Trikoš believes that the option of having repeated elections in Belgrade, along with the regular municipal election in Belgrade, is quite realistic.
- Local elections in spring
Regular local elections will be held in more than 40 municipalities in the spring of this year and the race for votes is expected to be more uncertain in larger cities.
“The focus will be on municipal elections in cities like Novi Sad and Niš, but also in central Belgrade municipalities, as well as some of the larger municipalities in the suburbs,” Klačar says.
Trikoš has a similar opinion and says that the local elections in the spring will be “the best opportunity for the opposition to develop an original political programme”.
“Novi Sad and Niš will be able to test a new approach, new people, but also new ideas. It could be a kind of test for a new opposition platform, and the final result will depend on how creatively and seriously the opposition approaches those elections”, Trikoš believes.
- Belgrade-Priština negotiations
There is no doubt that throughout 2024, one of the most important political topics in Serbia will be the Kosovo issue and the Belgrade-Priština dialogue. Klačar estimates that in 2024, “at least partial implementation of what was agreed in Ohrid” can be expected.
“It is in the West’s best interest for the dialogue to achieve some results by the time of the European and American elections take place.

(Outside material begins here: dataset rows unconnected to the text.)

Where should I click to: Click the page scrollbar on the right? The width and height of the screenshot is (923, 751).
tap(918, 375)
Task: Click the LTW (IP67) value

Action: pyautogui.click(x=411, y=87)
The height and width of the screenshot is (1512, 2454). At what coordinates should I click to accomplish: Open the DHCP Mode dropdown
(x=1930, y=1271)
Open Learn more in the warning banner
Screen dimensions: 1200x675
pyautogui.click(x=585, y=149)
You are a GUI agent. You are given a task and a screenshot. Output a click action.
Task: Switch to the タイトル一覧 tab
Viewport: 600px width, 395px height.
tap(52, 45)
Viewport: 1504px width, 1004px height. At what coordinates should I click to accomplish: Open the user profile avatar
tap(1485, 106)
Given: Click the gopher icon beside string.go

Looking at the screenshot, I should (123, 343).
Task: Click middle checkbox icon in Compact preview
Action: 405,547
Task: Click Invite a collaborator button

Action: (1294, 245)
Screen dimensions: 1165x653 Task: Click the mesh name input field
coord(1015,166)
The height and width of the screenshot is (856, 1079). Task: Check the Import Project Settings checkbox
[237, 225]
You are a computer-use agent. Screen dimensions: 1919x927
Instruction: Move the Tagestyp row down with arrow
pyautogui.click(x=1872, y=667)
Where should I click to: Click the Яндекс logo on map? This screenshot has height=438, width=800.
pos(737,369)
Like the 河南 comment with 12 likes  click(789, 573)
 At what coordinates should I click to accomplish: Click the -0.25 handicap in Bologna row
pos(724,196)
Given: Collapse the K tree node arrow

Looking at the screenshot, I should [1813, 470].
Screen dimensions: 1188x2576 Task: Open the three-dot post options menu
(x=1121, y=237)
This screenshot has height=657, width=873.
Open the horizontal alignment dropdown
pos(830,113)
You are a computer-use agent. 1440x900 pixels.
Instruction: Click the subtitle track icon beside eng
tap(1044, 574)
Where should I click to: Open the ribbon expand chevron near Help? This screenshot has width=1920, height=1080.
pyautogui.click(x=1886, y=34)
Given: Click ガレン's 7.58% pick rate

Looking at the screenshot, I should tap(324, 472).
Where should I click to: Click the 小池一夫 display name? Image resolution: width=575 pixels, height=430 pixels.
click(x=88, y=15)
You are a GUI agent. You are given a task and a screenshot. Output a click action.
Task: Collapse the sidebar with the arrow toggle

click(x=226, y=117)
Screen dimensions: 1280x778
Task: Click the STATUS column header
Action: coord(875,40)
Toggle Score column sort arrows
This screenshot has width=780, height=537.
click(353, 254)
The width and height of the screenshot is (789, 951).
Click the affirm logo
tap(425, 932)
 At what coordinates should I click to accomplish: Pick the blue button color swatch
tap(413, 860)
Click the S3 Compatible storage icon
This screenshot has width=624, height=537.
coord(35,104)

In this regard, and without speculating about deadlines, the expectations are that in the first half of the year, some progress will be made, primarily in the part related to the formation of the Community of Serbian Municipalities in Kosovo, the recognition of certain Kosovo documents such as license plates, which has already been done by Serbia, and the inclusion of some segments of the Ohrid Agreement into EU accession criteria for Serbia,” says Klačar.
- Sanctions against Russia
“The current European governments, as well as the current American government, will strive to achieve some foreign policy successes before the end of their mandate. Such successes are important for them to develop credibility before voters, but also as a signal of power in the foreign policy arena. The latter could even be more important, because the global public is not excessively interested in Serbia and Kosovo, and showing strength in foreign policy issues is important because of the unfavourable circumstances on the Ukrainian battlefield,” Trikoš states and adds that “in that context, the pressure on Serbia (to impose sanctions against Russia) could intensify”.
Klačar believes that in 2024, “the focus, at least as far as Serbia is concerned, will be on Kosovo and less on Serbia imposing sanctions against Russia, for two reasons”.
“First of all, the normalization of Belgrade-Priština relations also weakens the possible influence of Russia (in the Balkans). These are related issues because Russian influence in Serbia is dominantly connected with the Kosovo issue. Secondly, Kosovo is also a problem of regional importance and Western diplomacy has invested a lot of effort and political capital in it, so they need concrete results before the European and American elections take place,” Klačar concludes.